Use Microsoft's depends tool to view dll1.dll. The exported symbols are as follows:

The meaning of each field: Ordinal (symbol number, the value referenced when GetProcAddress is used later), Hint (I am not very clear about this, it is said that I do not need to know ), function (this is the symbol name after Function export), EntryPoint (this is the address of the Function in DLL ).
Here, the function name becomes like this, because the C ++ compiler uses the C ++ Method for compilation by default. Because C ++ supports overloading, you need to add additional symbols to the function name, to distinguish it from an overloaded function with the same name.
Here we can do a simple test.
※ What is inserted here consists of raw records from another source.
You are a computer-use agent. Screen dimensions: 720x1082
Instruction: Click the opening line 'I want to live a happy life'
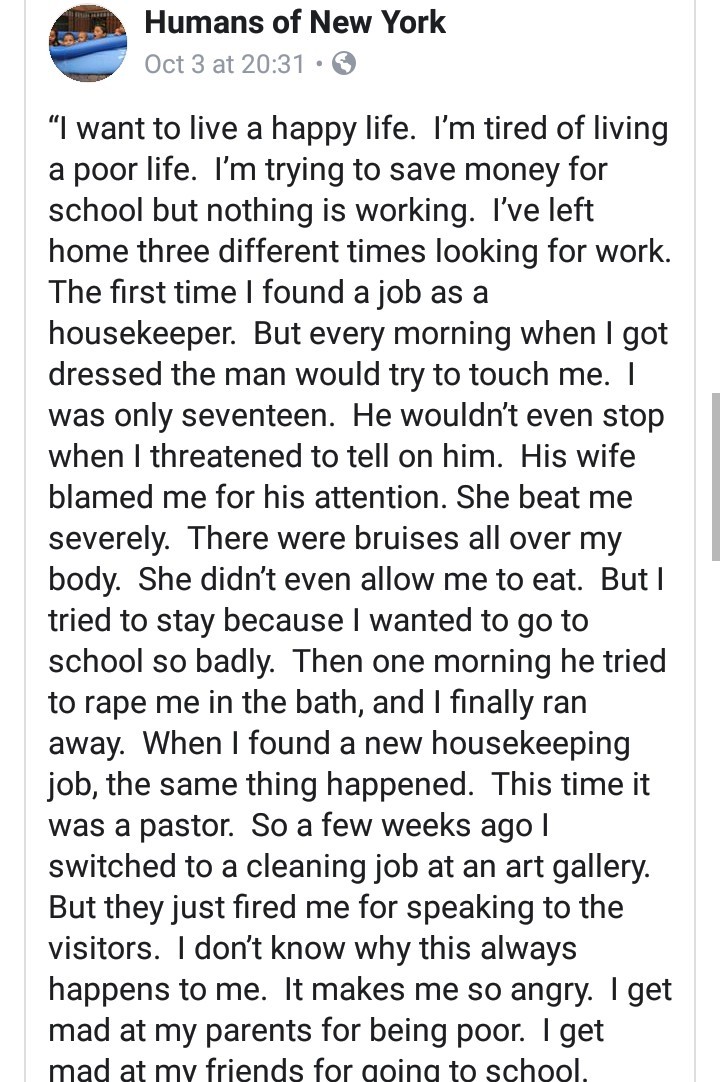[232, 129]
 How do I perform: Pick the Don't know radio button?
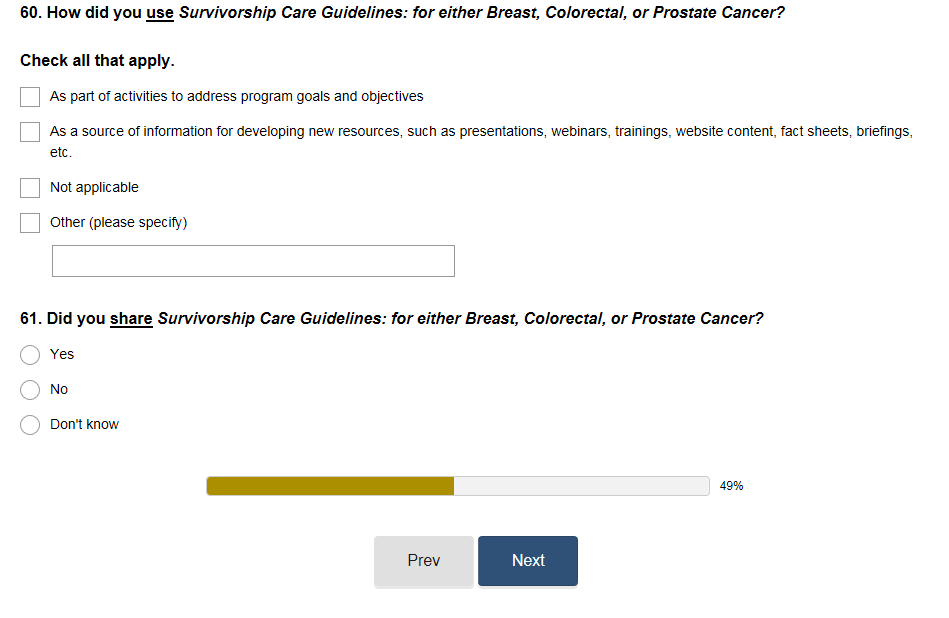pos(30,425)
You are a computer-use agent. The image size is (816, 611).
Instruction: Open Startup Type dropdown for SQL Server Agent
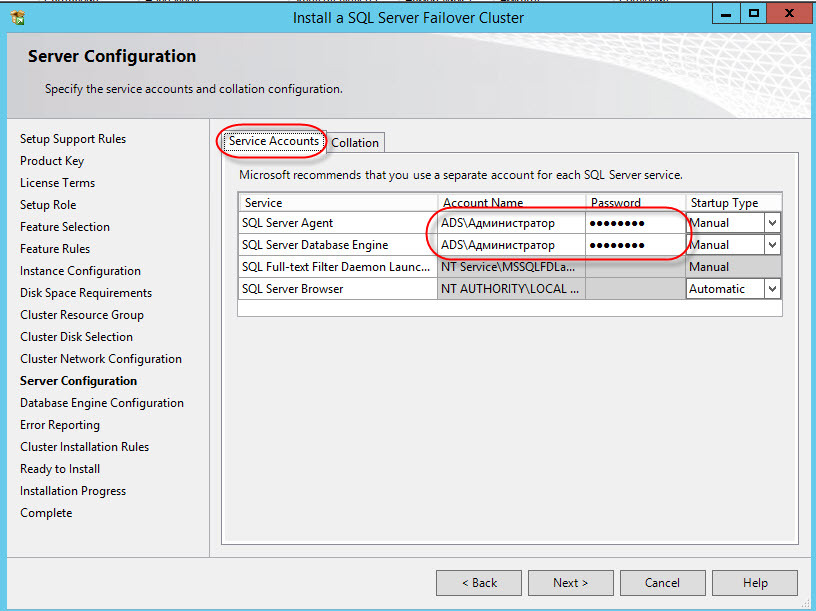pos(771,223)
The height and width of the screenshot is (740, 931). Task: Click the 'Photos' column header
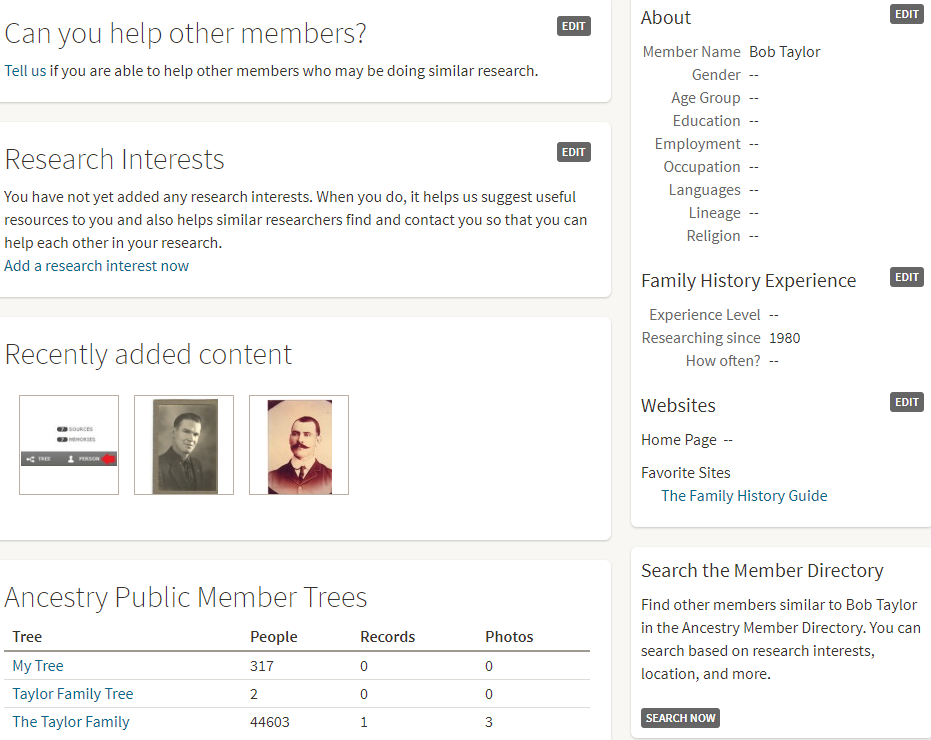(x=509, y=637)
The following figure shows the new console test project DllTest.Copy codeThe Code is as follows: // DllTest project, DllTest. cpp
# Include <iostream>
Using namespace std;
Int main (void)
{
// Extern int add (int a, int B );
// _ Declspec (dllimport) is an import declaration. This method is more effective than the preceding method, and the compiler can compile more efficient code.
_ Declspec (dllimport) int add (int a, int B );
Cout <add (1, 2) <endl;
Getchar ();
Return 0;
}

Compile the link and prompt the link error LNK2019: unresolved external symbol "_ declspec (dllimport) int cdecl add (int, int)" (_ imp _? Add @ YAHHH @ Z) referenced in function _ main. It is obvious that the compiler renamed the add function during compilation, and it is the same as the one viewed in depends. The definition of this symbol is not found.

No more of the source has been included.